Move talks with Bob Brindley, Advito’s vice president and principal, about the shift in air fuel surcharges.
Virgin Australia, Quantas, British Airways and Japan Airlines all have recently announced plans to decrease or eliminate fuel surcharges, and some business travel industry groups have called for regulators to require more carriers to follow suit amid low oil prices.
Advice for travel managers
“This signals a shift away from fuel surcharges, but it won’t be a fast process, and it won’t necessarily mean lower prices for travelers,” Brindley said. “The slow pace is happening because airlines have realized three benefits from fuel surcharges. They offset the cost of fuel and in some cases even exceed the cost of fuel, which means they contribute to airline profits. They aren’t eligible for corporate discounts. And they aren’t taxed in the same way as base fares. So, even though customers are pushing airlines to remove the surcharges as oil prices drop, carriers have dragged their feet.

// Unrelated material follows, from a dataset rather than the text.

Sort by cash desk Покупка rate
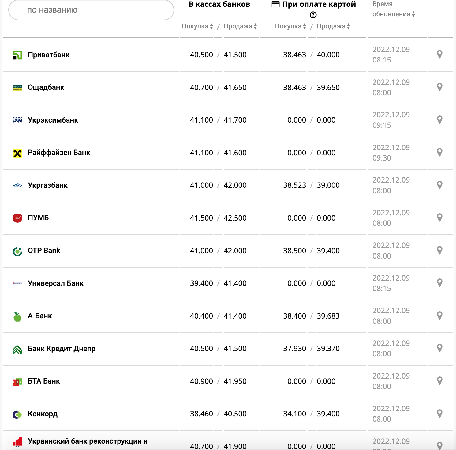This screenshot has width=456, height=450. (x=197, y=26)
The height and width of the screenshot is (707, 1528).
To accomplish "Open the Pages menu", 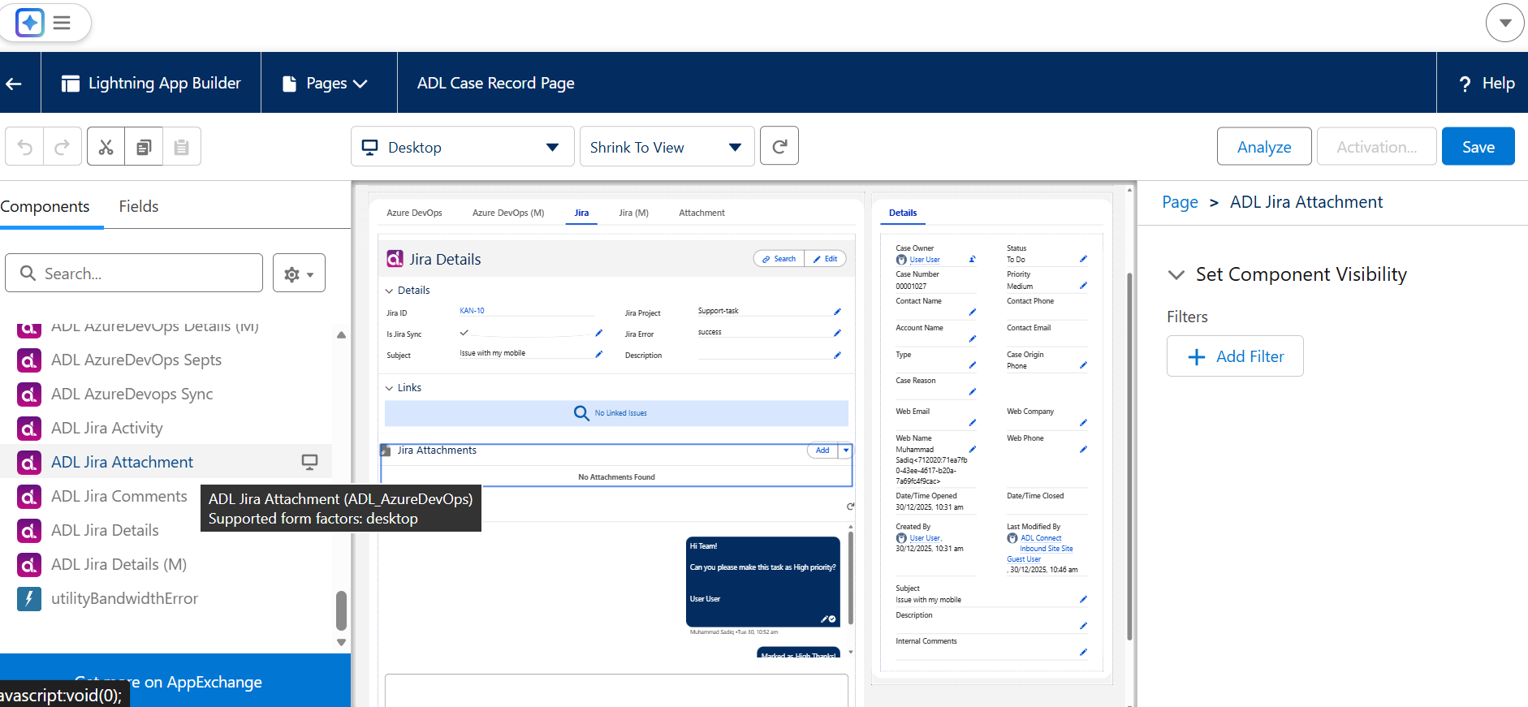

“Here’s the other reality: The recent years of high oil prices coincided with an extraordinary period of business discipline for airlines. Airlines ramped up efficiency, discovered the profit-making power of ancillary fees and squeezed capacity. As a result, most are in good financial shape and in control of supply as economic recovery drives increases demand,” he noted. “So, even if airlines eliminate fuel surcharges, overall ticket prices could drop very little—or not at all. In fact, prices could even increase if cheaper oil stimulates the broader economy and boosts demand for air travel, and airlines maintain tight control over capacity.
“The two factors that will encourage airlines to adjust fuel surcharges and pricing under these circumstances are the prospect of increased regulatory scrutiny and customer pressure,” Brindley said. “Advito’s advice to travel managers is to be vocal. Ask for airline partners to provide transparency in fuel-related fees and pricing. In addition, corporate travel programs should look for pockets of opportunity in competitive airline markets where the company has a large volume of business. Airlines have been hesitant to increase corporate discounts, but if a travel procurement manager armed with the right industry insights and the right program data in the right markets builds the business case for a better offer, airlines may comply. That’s the kind of proposal we’re crafting for clients as they consider how to cut their air costs.”